First a little history regarding my experience with anime conventions. When I first started attending conventions about 15 years ago, I was always a little put off by the older crowd. Sure, there are tons of older anime fans. After all, Matt Greenfield wasn’t a spring chicken when he founded ADV. Still, I wondered what had drawn the older fans to the convention culture more specifically. Convention attendees seemed at the time to be largely younger (14-18), and attended not necessarily for industry panels, but for the cosplay competitions, artist alley and dealers hall. They largely engaged in hijinks, shouting random phrases and playing games like glomp the domo. Fanime after 10 PM looked like a huge slumber party and I began to wonder: what did this convention have to offer the older fan?

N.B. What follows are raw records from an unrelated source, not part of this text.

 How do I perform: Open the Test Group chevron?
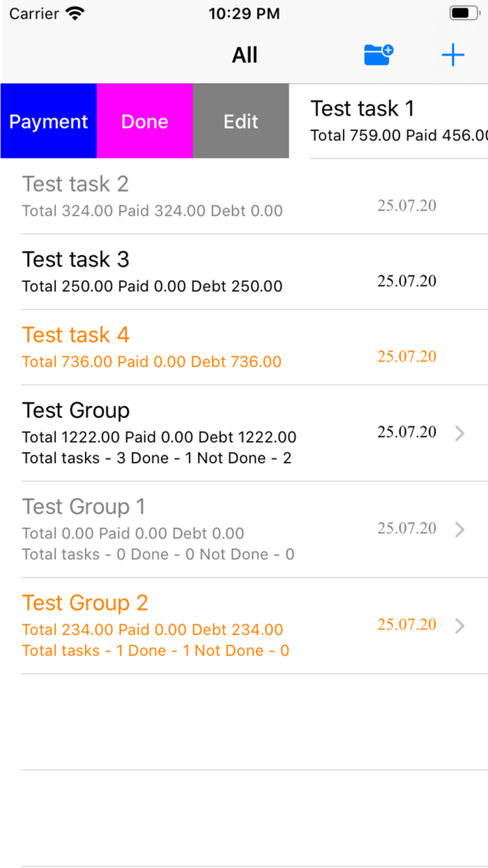click(459, 433)
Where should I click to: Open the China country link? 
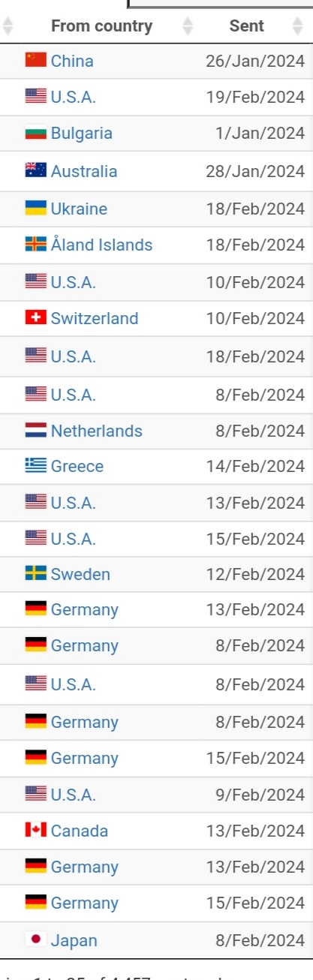click(x=72, y=61)
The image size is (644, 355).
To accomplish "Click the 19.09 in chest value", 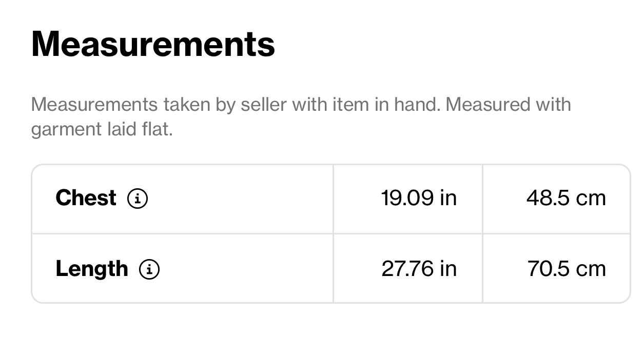I will 419,198.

The thing with time is that it always travels just slowly enough for you not to see it coming, but fast enough so that the day you celebrate your “dirty thirty” seemingly comes out of nowhere. As the years marched on, and I with it, into my mid and later twenties, I began to see that the convention scene doesn’t peak when you’re young, but that older con-goers begin to see their priorities change in a big way. Rather than fight for first-in-line spot at the dealers hall, they might line up to have a panel discussion with up and coming manga artists. Rather than attend an elaborate cosplay competition, they might spend a day taking their own pictures to compile an extensive cosplay photo album. You may find them in the asian film room, or generally exploring other genres or independent film projects. They haven’t removed themselves from the mainstream, but primarily utilize conventions as a means of networking with other older fans, finding out which blogs and webcomics might be fun to follow, and generally keeping their finger on the pulse of the industry.

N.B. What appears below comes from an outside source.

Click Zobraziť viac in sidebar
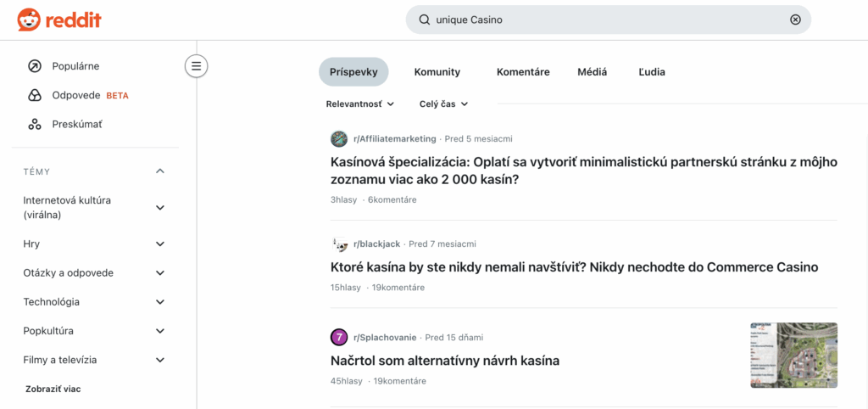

Personally, I found that I went to a lot more panels in the last couple years at conventions than I ever did when I was younger. I also have been able to be more financially flexible at conventions, no longer relying on scrounging together money from part time jobs in an attempt to survive off cup of noodles seasoned with the salt of my tears. Purchases and experiences that would never be possible in my younger years now come as standard fare, and since my companions and I are close in age, we are able to enjoy these experiences together. A good example of this happened just this last year at Fanime: my friends were telling me about this cool new place called The AFK Lounge that featured an impressive lineup of board, card and video game offerings combined with great bar-food. If this were to be offered say, 10 years ago, I’d be clutching the last $20 I had (which was supposed to last me another 48 hours) and be unable to enjoy such an experience. Instead, a party of 15 Millennials went out and enjoyed numerous cocktails, gaming and overall had a great time. As you get older you begin to find that a lot of the fun isn’t confined to within the convention walls; it’s in the experiences you can enjoy as a result of the convention, and the people that it attracts.

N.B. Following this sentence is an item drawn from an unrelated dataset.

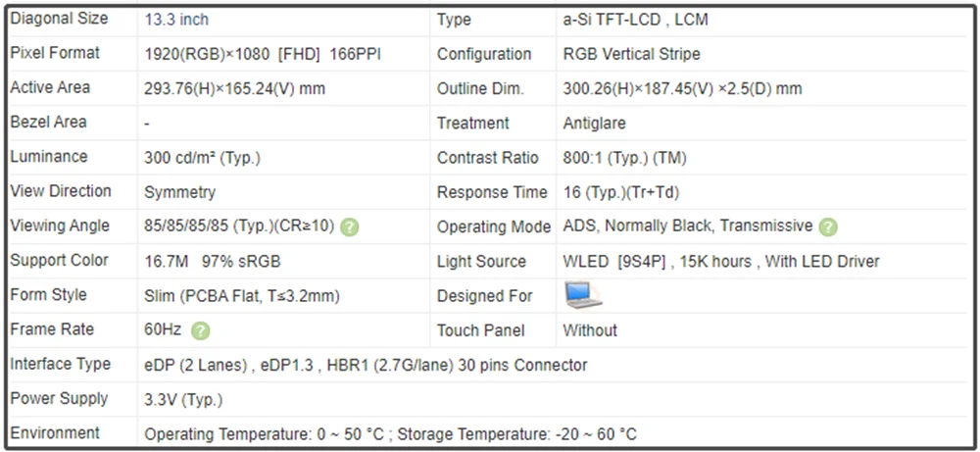The width and height of the screenshot is (980, 452).
Task: Click the Active Area label
Action: point(50,87)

A fandom doesn’t go away because you get older, you get older when you let your fandom slip away. I’ll be attending Anime Expo again this year, with the illustrious Premiere Badge no less, and look forward to some late night networking with older fans in the 21+ lounge. While I’m sure there will be a few moments when I find myself looking around at the attendees and thinking to myself “What the heck are you doing here?”, the moment will pass and I’ll remember why I’ve been such an engaged anime fan for the better part of 15 years now: a dynamic and thriving base.
For all of you older con-goers out there- sound off in the comments below. How has con-going changed for you over the years? Do you think the younger generation approaches conventions differently these days? We want to hear from you!
(This article is mine, but was originally posted on Geektrum)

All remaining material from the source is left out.